═════ 文本片段 ═════

[Branch Prediction]处理器分支预测文献笔记(3)_a comparison of dynamic branch predictors that use-CSDN博客

本文链接：https://blog.csdn.net/xeonmm1/article/details/82263644

[文献名] Fisher, Joseph A., and Stefan M. Freudenberger. “Predicting Conditional Branch Directions from Previous Runs of a Program.” In Proceedings of the Fifth International Conference on Architectural Support for Programming Languages and Operating Systems, 85–95. ASPLOS V. New York, NY, USA: ACM, 1992. doi:10.1145/143365.143493.

[相关观点]

Branch prediction is an important capability for high performance CPUs,

在向量式代码中分支预测器性能可能很优秀，但是在系统，商用中却不一定。

静态动态定义：If one predicts conditional branch directions while a program is running, one is said to be doing dynamic branch prediction. If, instead, one tries to predict branch directions before the program runs, one is doing static branch prediction.

指出静态方法资源消耗低

1.统计分支走向和频率

2.提出百分比不是衡量预测的唯一依据，因为不同的程序有不同的分支密度，利用错误分支跳转每定量指令是一个比较好的方法

The experiments reported upon here show that static prediction can be done almost as well as is possible by taking previous runs of a program, and using those runs to make decisions about which way branches will go in future runs

[文献名] Pan, Shien-Tai, Kimming So, and Joseph T. Rahmeh. “Improving the Accuracy of Dynamic Branch Prediction Using Branch Correlation.” In Proceedings of the Fifth International Conference on Architectural Support for Programming Languages and Operating Systems, 76–84. ASPLOS V. New York, NY, USA: ACM, 1992. doi:10.1145/143365.143490.

[相关观点]

1.the efficiency of handling branches is important.

2.Generally, dynamic Prediction gives better results than static prediction, but at the cost of increased hardware complexity.

3.指出了过往动态预测只注重了分支自己本身的跳转历史。

4.Self–history prediction schemes generally work well for scientific/engineering applications where program execution is dominated by inner-loops.

5.可以回溯到高级语言的控制。

6.由于分支相关，在后的分支可以被提前计算出跳转

7.本质上是全局和局部的概念。

[文献名] Yeh, Tse-Yu, and Yale N. Patt. “Two-Level Adaptive Training Branch Prediction.” In Proceedings of the 24th Annual International Symposium on Microarchitecture, 51–61. MICRO 24. New York, NY, USA: ACM, 1991. doi:10.1145/123465.123475.

═════

*任务要求 1:*
判断下列说法是否与上面的分支预测笔记相符，每项回答“是”或“否”，并原样引用笔记中起决定作用的文字。(a) 笔记指出静态方法资源消耗高。(b) 笔记称动态预测一般比静态预测效果好，但代价是硬件更复杂。(c) 笔记认为百分比是衡量预测的唯一依据。
*任务要求 2:*
从上面分支预测笔记的最后一句之后接着写下去。

═════ 所给资料 ═════

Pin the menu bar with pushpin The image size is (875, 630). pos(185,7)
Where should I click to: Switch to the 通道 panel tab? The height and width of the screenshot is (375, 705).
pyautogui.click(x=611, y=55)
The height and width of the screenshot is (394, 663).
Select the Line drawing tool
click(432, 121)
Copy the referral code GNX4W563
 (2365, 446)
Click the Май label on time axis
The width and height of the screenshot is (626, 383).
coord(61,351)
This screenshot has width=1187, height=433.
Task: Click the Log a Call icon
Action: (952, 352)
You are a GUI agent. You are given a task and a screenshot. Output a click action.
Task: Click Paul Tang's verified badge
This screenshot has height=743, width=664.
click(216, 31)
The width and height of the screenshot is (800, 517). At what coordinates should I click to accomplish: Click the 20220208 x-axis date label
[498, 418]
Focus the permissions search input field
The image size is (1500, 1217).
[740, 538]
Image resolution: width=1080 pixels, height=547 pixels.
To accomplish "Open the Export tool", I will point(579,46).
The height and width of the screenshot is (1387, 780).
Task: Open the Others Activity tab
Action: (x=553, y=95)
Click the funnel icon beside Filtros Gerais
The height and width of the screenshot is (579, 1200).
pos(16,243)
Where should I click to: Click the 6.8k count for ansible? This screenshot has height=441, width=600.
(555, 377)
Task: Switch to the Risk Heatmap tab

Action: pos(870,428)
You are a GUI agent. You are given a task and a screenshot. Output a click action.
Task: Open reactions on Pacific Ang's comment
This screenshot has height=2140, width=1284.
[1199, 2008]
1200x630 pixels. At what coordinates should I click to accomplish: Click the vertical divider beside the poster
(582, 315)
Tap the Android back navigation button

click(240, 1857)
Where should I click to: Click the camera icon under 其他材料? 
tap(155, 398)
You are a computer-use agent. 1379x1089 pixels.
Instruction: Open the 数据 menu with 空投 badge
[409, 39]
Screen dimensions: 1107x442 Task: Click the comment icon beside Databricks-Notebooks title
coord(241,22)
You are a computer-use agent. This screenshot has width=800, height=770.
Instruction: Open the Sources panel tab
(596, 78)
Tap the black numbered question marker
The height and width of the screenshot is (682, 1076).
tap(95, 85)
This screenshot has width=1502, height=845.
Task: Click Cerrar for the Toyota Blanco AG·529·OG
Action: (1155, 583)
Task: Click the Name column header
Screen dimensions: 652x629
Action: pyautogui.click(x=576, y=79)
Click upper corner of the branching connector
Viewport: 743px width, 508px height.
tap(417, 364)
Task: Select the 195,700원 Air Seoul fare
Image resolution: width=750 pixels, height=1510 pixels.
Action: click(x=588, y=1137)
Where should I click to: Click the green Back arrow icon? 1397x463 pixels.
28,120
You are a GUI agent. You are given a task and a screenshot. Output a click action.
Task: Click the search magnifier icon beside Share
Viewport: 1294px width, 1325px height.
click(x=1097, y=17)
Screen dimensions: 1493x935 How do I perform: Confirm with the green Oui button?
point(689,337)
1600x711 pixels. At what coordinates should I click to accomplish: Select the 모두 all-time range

═════

*正确答案 1:*
(a) 否：“指出静态方法资源消耗低”
(b) 是：“Generally, dynamic Prediction gives better results than static prediction, but at the cost of increased hardware complexity.”
(c) 否：“提出百分比不是衡量预测的唯一依据”

*正确答案 2:*
[相关观点]

1 branches impede machine performance due to pipeline stalls for unresolved branches.

2 However, program profiling has to be performed in advance with certain sample data sets which may have different branch tendencies than the data sets that occur at run-time.

3 The first level is the history of the last n branches. The second is the branch behavior for the last s occurrences of that unique pattern of the last n branches

4.应注意上图还有很多HR作为记录分支历史

5.指出因延迟原因，在第一级放置一个位，第二个时钟用来预测模式

6.密集型跳转策略：Taken，等待前面的预测出结果

7.Conditional branch占了绝对比重

[文献名] Yeh, Tse-Yu, and Yale N. Patt. “A Comparison of Dynamic Branch Predictors That Use Two Levels of Branch History.” In Proceedings of the 20th Annual International Symposium on Computer Architecture, 257–66. ISCA ’93. New York, NY, USA: ACM, 1993. doi:10.1145/165123.165161.

[相关观点]

1.全局的概念：所有跳转历史聚合一起去索引

2.Per-address：为独立地址分配跳转历史记录

3.Pre-set：通过branch特点分类。

Global history schemes make effective predictions for if-thenelse branches due to their correlation with previous branches.but require higher implementation costs to be effective overall.需要长分支历史去消除互相干扰

Per-address history schemes perform better than other schemes on floating point programs and require lower implementation costs to be effective overall.This periodic behavior is better retained with a per-address branch history table.

To be effective, however, per-set history schemes require even higher implementation costs than global history schemes due to the separate pattern history tables of each set.

[文献名] Chang, Po-Yung, E. Hao, and Y.N. Patt. “Alternative Implementations of Hybrid Branch Predictors.” In , Proceedings of the 28th Annual International Symposium on Microarchitecture, 1995, 252–57, 1995. doi:10.1109/MICRO.1995.476833.

[相关观点]

联合两种预测器进行工作，通过选择器进行决策，精确度比gshare高。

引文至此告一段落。